◆ Supplied data ◆

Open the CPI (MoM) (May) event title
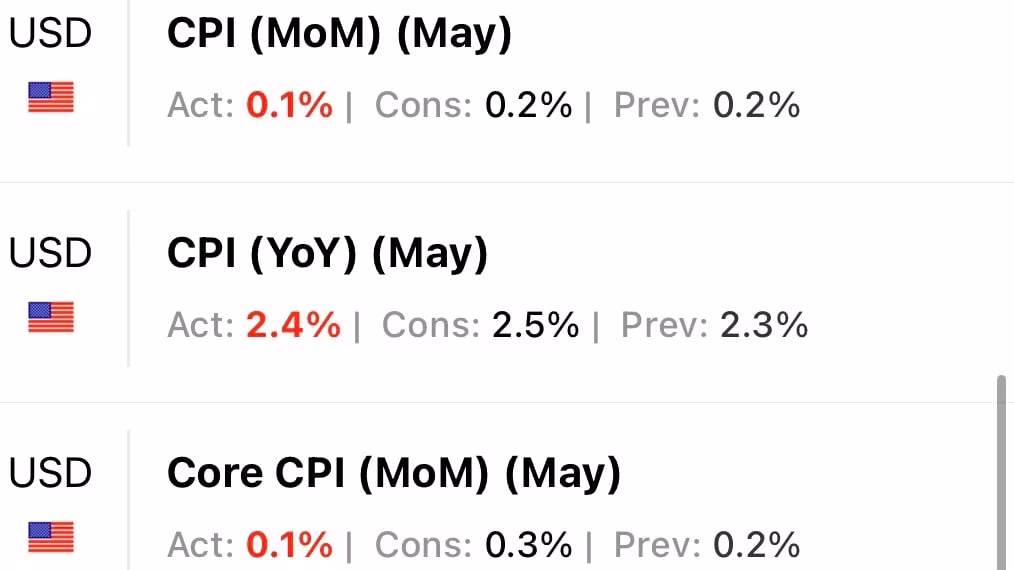 tap(339, 35)
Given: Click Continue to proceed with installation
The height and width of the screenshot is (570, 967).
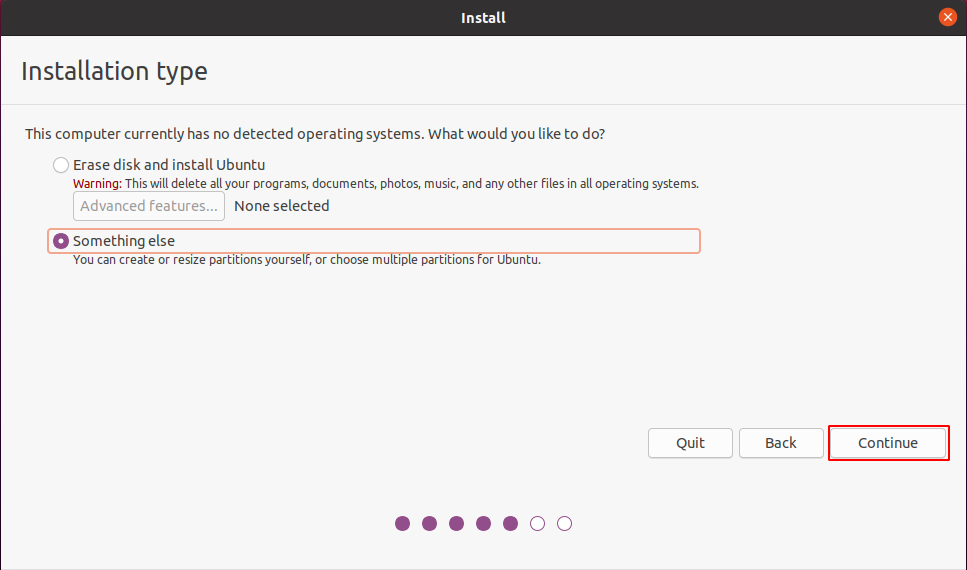Looking at the screenshot, I should pos(888,443).
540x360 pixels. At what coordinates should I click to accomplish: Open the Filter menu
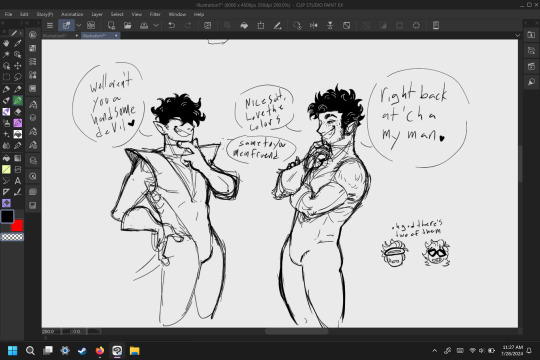point(155,14)
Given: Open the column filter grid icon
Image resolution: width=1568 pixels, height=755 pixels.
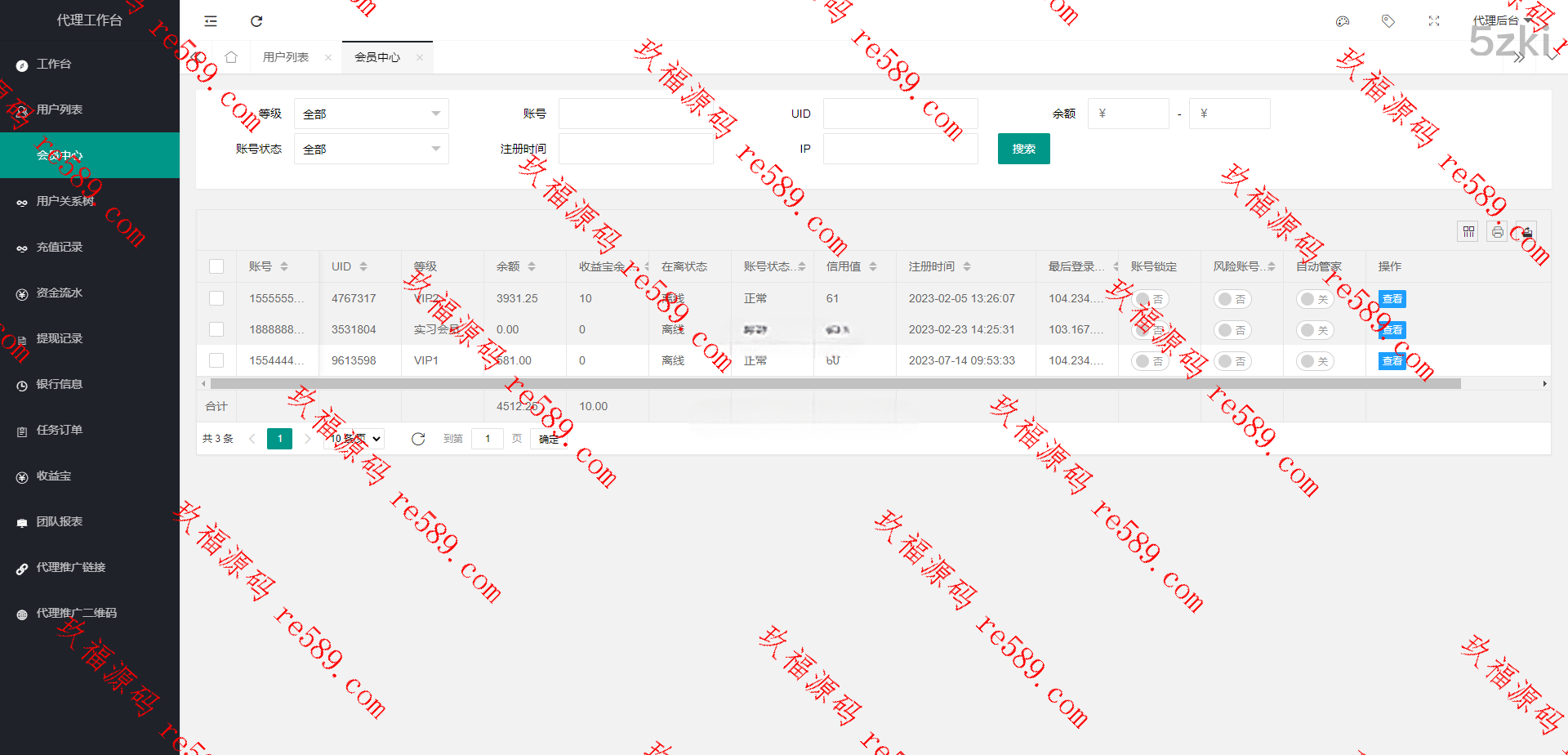Looking at the screenshot, I should tap(1468, 232).
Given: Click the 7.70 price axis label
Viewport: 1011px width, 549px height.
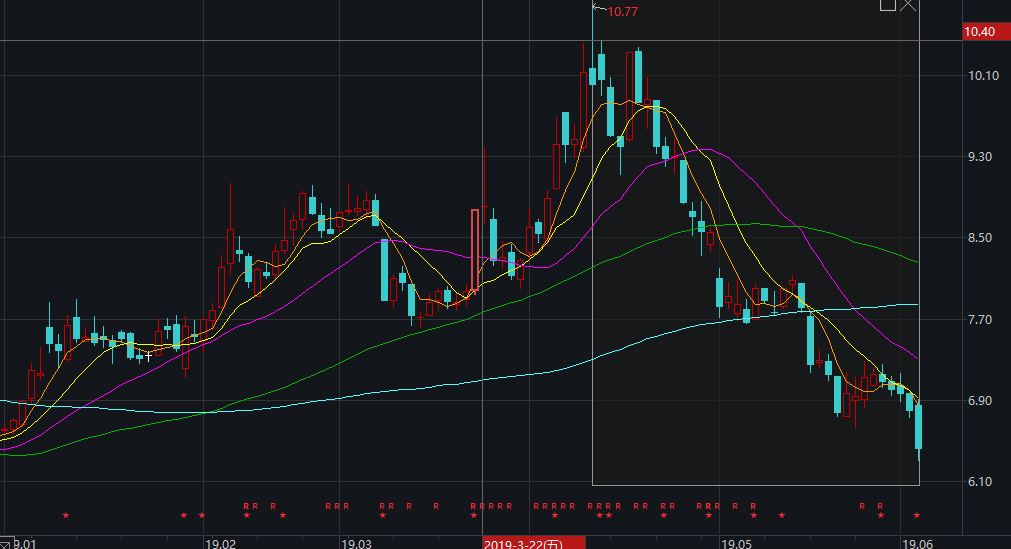Looking at the screenshot, I should [x=984, y=320].
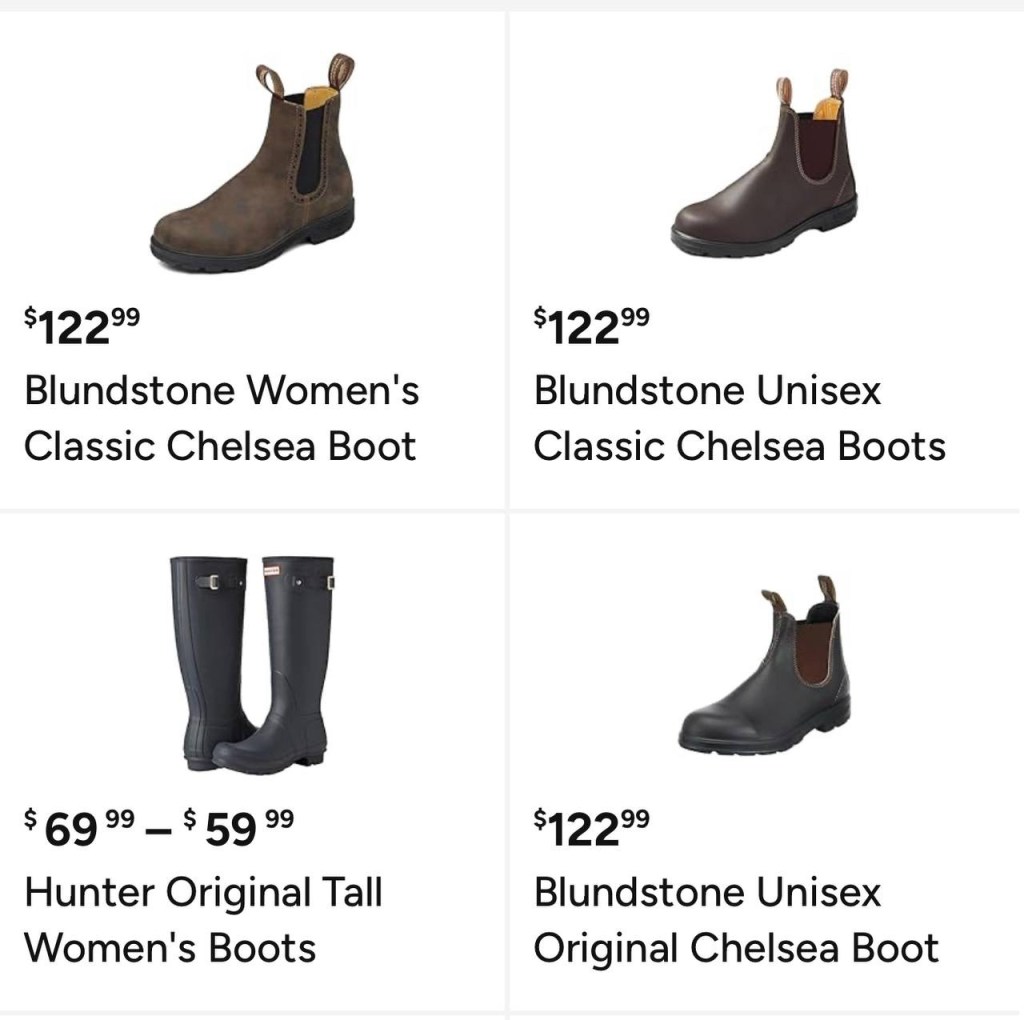Viewport: 1024px width, 1020px height.
Task: Click the words "Hunter Original Tall" in the title
Action: click(x=203, y=892)
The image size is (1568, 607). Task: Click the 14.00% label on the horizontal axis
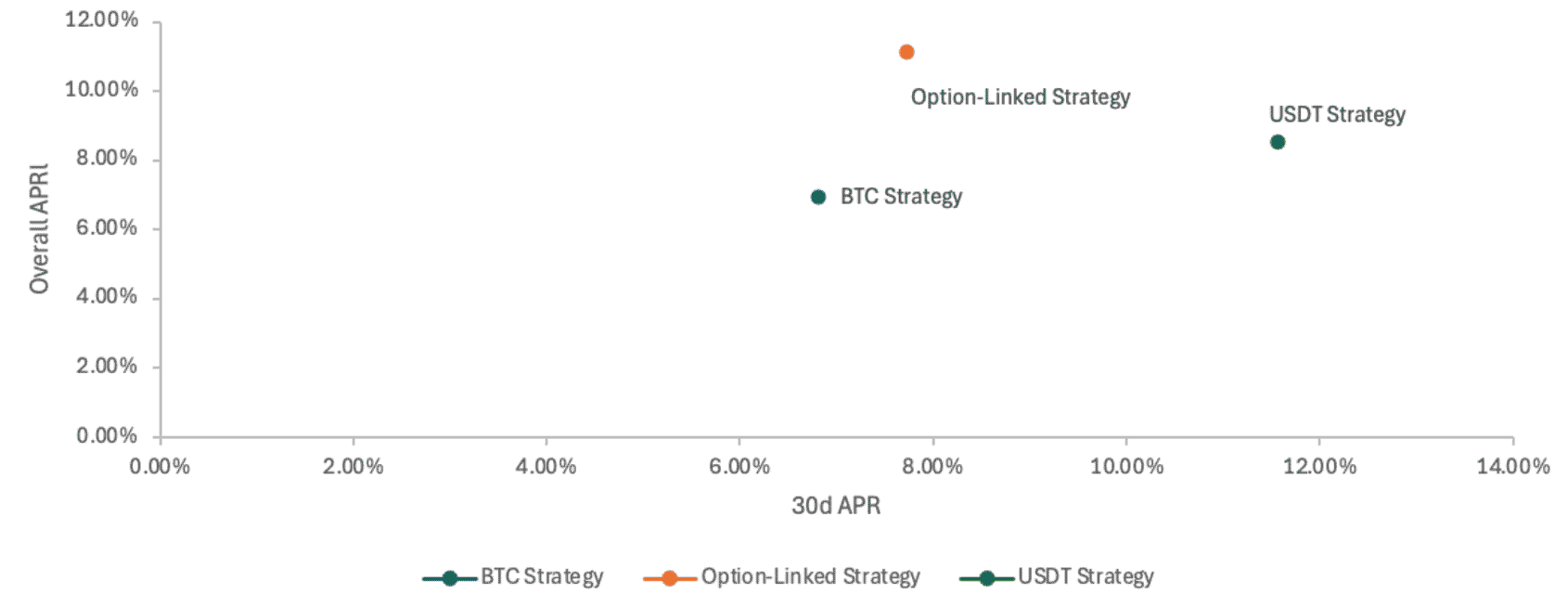[1512, 466]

◆ Exercise ◆
Without the pictures, copy the material exactly as given.

◆ Finished exercise ◆
Open the CPI (MoM) (May) event title
 tap(339, 35)
Given: Click Continue to proceed with installation
The height and width of the screenshot is (570, 967).
Looking at the screenshot, I should pos(888,443).
540x360 pixels. At what coordinates should I click to accomplish: Open the Filter menu
point(155,14)
Given: Open the column filter grid icon
Image resolution: width=1568 pixels, height=755 pixels.
Looking at the screenshot, I should tap(1468, 232).
Given: Click the 7.70 price axis label
Viewport: 1011px width, 549px height.
Looking at the screenshot, I should [x=984, y=320].
Viewport: 1024px width, 1020px height.
Task: Click the words "Hunter Original Tall" in the title
Action: click(x=203, y=892)
The image size is (1568, 607). Task: Click the 14.00% label on the horizontal axis
[1512, 466]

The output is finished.